* [WHAT NEEDS TO BE DONE] Count how many lines of the material below contain the string "profile", treating uppercase and lowercase as different. Reply with the number alone.

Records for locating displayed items
— Begin —

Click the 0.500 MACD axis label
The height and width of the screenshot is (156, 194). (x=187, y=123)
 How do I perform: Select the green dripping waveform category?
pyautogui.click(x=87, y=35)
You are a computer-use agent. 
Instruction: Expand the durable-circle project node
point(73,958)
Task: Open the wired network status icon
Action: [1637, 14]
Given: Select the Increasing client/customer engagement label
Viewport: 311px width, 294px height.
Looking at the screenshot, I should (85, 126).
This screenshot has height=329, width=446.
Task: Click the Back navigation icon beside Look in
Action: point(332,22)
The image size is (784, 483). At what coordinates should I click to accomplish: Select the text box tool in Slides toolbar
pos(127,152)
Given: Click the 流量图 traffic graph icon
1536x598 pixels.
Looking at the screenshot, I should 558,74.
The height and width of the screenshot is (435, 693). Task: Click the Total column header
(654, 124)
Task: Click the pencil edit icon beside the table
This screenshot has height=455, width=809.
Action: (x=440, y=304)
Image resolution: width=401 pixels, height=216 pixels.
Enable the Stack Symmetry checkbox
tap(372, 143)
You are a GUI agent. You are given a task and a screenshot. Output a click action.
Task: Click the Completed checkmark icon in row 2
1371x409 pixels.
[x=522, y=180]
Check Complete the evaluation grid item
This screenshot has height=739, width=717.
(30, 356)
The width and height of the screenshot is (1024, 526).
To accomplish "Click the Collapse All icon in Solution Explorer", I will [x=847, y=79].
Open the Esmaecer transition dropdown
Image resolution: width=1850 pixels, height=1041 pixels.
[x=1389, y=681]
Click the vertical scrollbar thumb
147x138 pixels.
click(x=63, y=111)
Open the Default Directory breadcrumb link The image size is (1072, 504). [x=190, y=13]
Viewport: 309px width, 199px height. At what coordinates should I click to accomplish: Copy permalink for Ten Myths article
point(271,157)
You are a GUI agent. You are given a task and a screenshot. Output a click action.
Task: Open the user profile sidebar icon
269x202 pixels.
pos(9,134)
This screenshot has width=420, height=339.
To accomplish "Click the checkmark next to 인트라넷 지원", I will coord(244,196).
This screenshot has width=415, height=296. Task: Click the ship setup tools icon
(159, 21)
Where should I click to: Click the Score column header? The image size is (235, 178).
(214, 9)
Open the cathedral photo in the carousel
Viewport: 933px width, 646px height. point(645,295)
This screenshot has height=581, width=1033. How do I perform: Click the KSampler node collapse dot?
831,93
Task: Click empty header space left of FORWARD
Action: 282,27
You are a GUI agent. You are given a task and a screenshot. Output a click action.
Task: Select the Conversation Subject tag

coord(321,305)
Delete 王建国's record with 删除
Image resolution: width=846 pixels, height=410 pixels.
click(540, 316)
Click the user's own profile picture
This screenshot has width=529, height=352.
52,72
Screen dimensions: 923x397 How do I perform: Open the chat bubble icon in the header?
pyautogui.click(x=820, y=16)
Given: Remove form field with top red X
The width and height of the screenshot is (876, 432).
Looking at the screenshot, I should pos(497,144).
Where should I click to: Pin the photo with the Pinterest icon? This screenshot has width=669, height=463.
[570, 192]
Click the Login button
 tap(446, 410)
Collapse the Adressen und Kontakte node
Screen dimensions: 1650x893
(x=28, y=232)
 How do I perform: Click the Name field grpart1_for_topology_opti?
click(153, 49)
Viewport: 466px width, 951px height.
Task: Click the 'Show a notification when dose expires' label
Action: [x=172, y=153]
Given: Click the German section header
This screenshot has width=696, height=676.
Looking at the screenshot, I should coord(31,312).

— End —

* [REPLY TO THE TASK] 2